------ The records ------
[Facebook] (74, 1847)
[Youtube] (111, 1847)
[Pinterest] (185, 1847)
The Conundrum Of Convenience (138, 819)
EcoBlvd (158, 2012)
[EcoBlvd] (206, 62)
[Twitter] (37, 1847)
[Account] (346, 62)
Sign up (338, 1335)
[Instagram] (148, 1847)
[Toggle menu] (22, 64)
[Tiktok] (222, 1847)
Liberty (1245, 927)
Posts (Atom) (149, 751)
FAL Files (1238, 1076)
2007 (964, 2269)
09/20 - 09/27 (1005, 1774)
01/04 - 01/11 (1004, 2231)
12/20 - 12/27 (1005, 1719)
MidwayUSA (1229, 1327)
------
------ The records ------
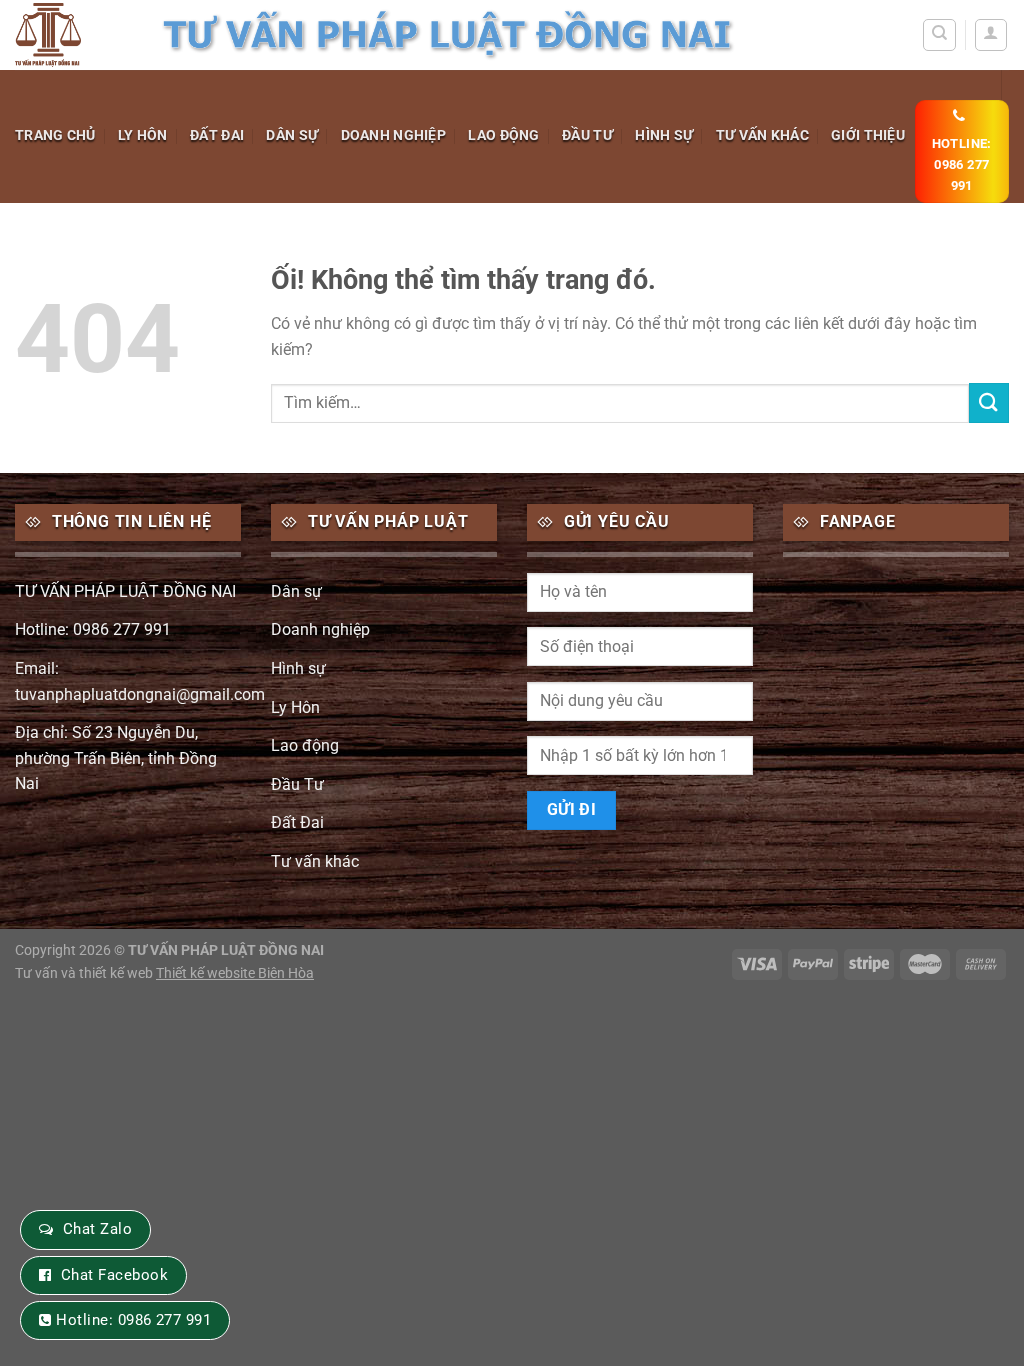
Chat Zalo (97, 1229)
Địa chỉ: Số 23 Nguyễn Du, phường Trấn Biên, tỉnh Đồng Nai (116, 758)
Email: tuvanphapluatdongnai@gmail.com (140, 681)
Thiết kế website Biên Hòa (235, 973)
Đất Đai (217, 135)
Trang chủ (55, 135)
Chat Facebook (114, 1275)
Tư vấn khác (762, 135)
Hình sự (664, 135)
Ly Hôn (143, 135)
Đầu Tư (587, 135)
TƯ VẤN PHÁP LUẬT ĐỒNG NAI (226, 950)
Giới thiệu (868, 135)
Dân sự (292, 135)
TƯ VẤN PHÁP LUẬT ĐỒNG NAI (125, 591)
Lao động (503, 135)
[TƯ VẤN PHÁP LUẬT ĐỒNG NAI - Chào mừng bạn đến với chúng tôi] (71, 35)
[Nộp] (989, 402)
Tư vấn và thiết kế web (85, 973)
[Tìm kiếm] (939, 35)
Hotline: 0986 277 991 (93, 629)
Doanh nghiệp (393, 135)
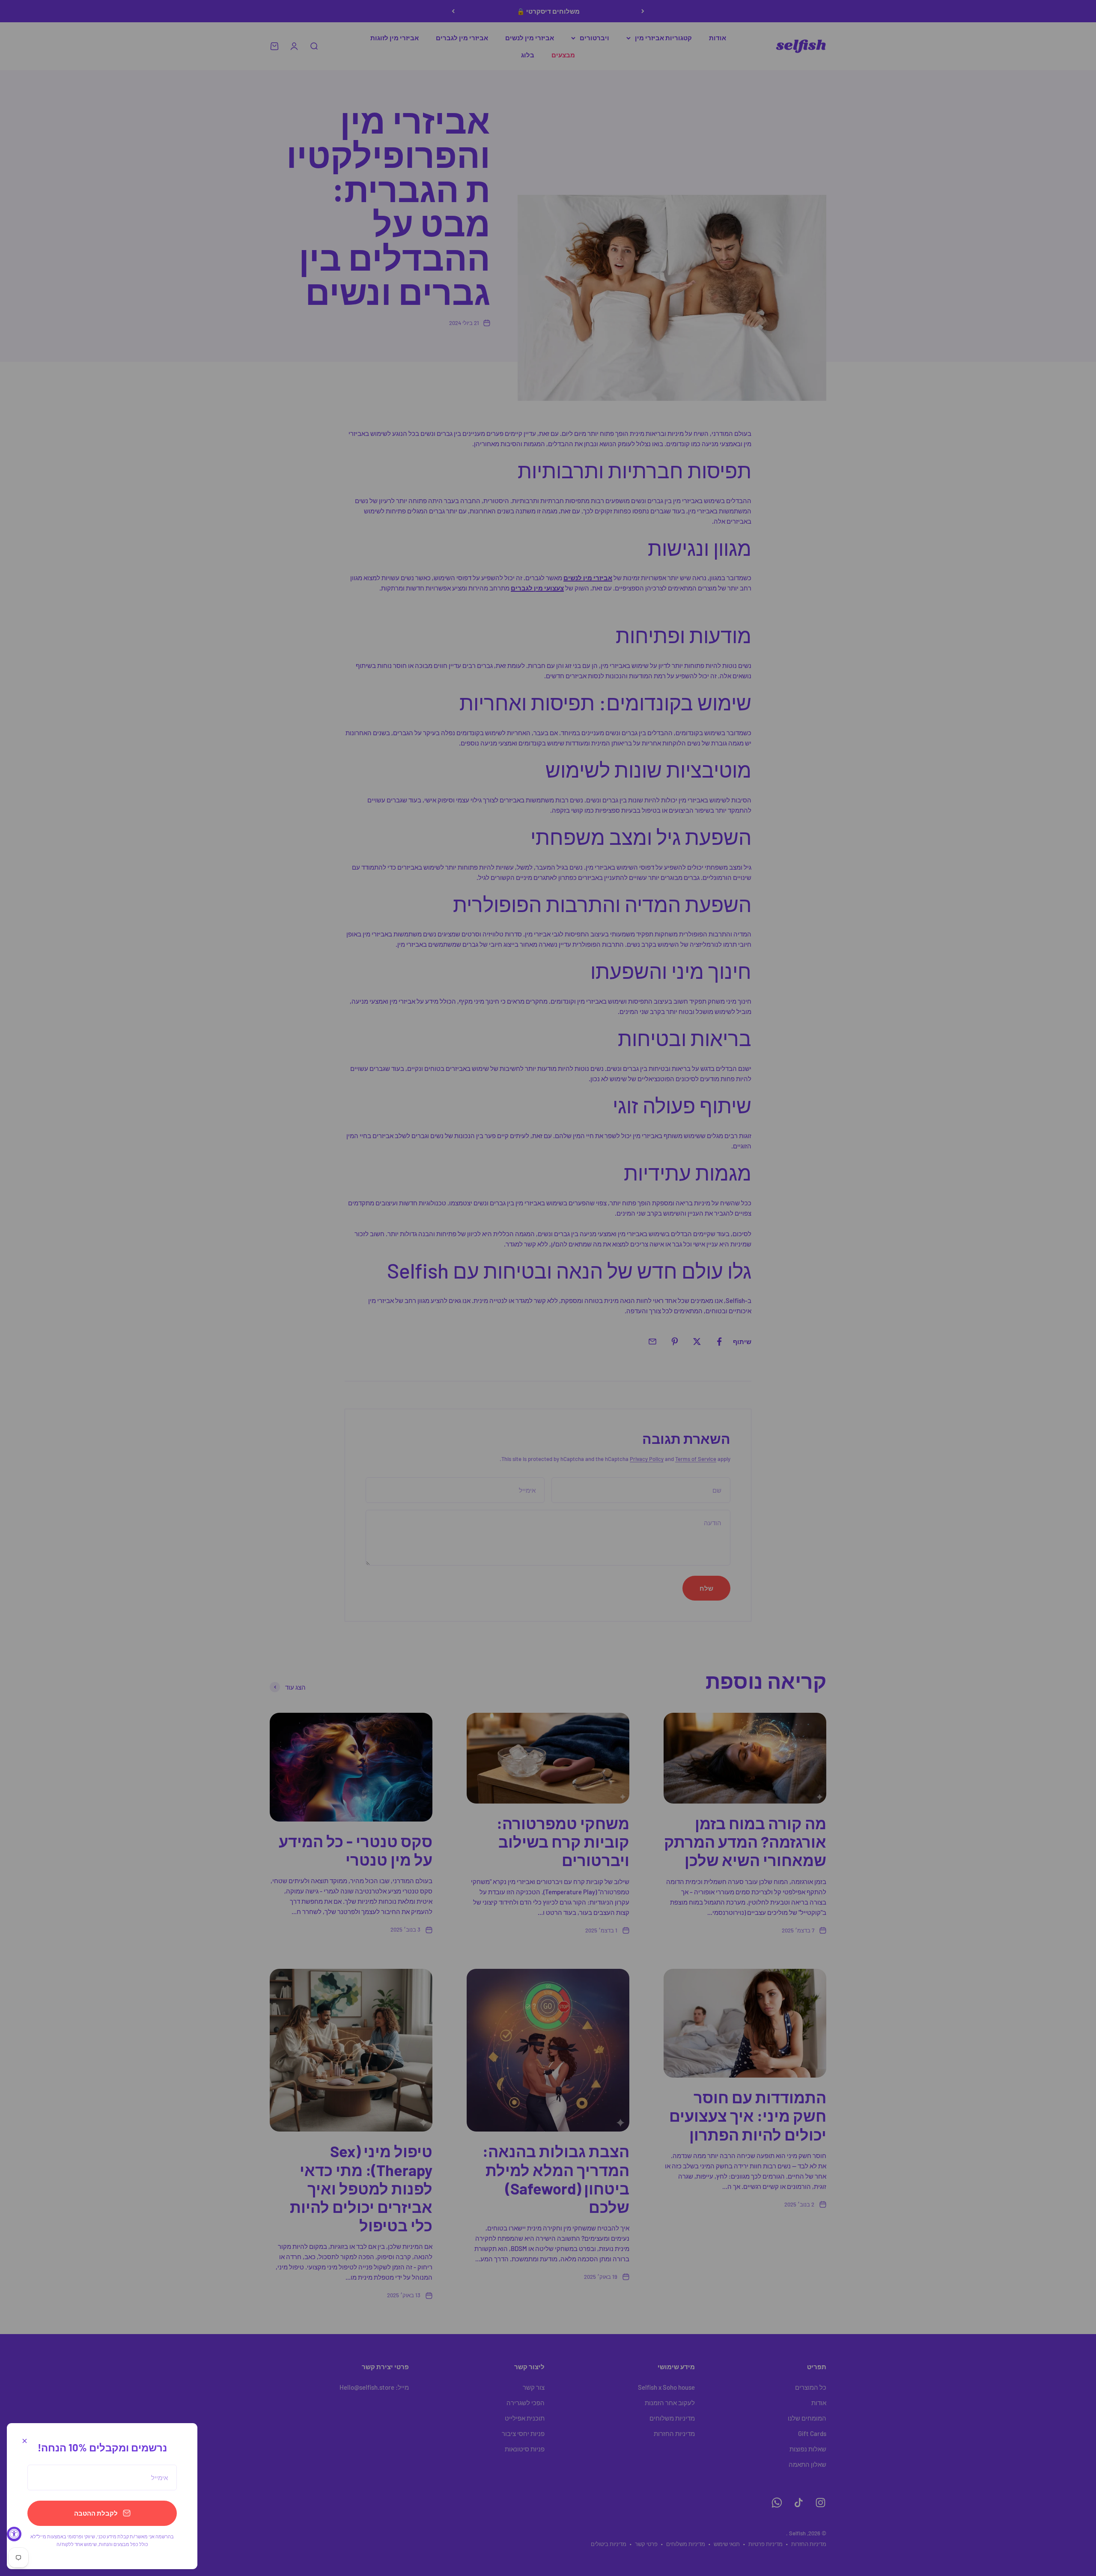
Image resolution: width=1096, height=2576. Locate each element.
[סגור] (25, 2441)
------
▶ [Task brief]: Give back exactly the lines above, from the line containing "[EcoBlvd] (206, 62)" through the line containing "MidwayUSA (1229, 1327)", with both end lines and nothing more.

▶ [Problem solution]:
[EcoBlvd] (206, 62)
[Twitter] (37, 1847)
[Account] (346, 62)
Sign up (338, 1335)
[Instagram] (148, 1847)
[Toggle menu] (22, 64)
[Tiktok] (222, 1847)
Liberty (1245, 927)
Posts (Atom) (149, 751)
FAL Files (1238, 1076)
2007 (964, 2269)
09/20 - 09/27 (1005, 1774)
01/04 - 01/11 (1004, 2231)
12/20 - 12/27 (1005, 1719)
MidwayUSA (1229, 1327)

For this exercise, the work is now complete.